= Beginning of Section =

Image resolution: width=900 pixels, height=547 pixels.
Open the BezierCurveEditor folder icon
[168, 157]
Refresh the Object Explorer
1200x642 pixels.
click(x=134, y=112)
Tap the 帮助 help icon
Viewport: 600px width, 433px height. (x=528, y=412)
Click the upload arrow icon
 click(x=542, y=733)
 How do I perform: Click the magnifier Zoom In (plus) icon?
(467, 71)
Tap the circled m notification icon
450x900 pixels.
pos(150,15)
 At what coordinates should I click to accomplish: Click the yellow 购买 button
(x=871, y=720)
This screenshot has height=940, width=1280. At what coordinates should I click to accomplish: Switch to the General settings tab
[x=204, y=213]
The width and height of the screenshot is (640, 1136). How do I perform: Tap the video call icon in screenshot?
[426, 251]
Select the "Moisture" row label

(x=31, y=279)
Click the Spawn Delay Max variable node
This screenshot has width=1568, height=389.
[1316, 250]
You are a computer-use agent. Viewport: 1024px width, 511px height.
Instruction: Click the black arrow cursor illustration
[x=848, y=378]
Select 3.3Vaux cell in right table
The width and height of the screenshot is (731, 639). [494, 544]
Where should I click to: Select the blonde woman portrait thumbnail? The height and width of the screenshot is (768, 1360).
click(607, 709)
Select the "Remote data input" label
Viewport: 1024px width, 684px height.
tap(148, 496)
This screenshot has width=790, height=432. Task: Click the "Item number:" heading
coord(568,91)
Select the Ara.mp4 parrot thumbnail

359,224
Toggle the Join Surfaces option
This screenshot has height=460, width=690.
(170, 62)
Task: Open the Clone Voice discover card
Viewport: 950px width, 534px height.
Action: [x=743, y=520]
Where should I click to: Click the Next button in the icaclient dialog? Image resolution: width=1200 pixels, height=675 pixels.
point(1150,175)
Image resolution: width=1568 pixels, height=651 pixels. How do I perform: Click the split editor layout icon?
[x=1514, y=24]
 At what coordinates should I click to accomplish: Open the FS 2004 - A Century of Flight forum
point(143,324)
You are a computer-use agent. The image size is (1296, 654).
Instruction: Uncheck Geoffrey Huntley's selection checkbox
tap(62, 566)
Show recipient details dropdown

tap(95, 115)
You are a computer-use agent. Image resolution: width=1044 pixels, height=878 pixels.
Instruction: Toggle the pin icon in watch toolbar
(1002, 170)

= End of Section =

■ TASK INSTRUCTIONS: Begin at the first line of the material above. Transcribe each line exactly, ending with the line that contains "You are a computer-use agent. Viewport: 1024px".

■ ANSWER SPACE:
Image resolution: width=900 pixels, height=547 pixels.
Open the BezierCurveEditor folder icon
[168, 157]
Refresh the Object Explorer
1200x642 pixels.
click(x=134, y=112)
Tap the 帮助 help icon
Viewport: 600px width, 433px height. (x=528, y=412)
Click the upload arrow icon
 click(x=542, y=733)
 How do I perform: Click the magnifier Zoom In (plus) icon?
(467, 71)
Tap the circled m notification icon
450x900 pixels.
pos(150,15)
 At what coordinates should I click to accomplish: Click the yellow 购买 button
(x=871, y=720)
This screenshot has height=940, width=1280. At what coordinates should I click to accomplish: Switch to the General settings tab
[x=204, y=213]
The width and height of the screenshot is (640, 1136). How do I perform: Tap the video call icon in screenshot?
[426, 251]
Select the "Moisture" row label

(x=31, y=279)
Click the Spawn Delay Max variable node
This screenshot has width=1568, height=389.
[1316, 250]
You are a computer-use agent. Viewport: 1024px width, 511px height.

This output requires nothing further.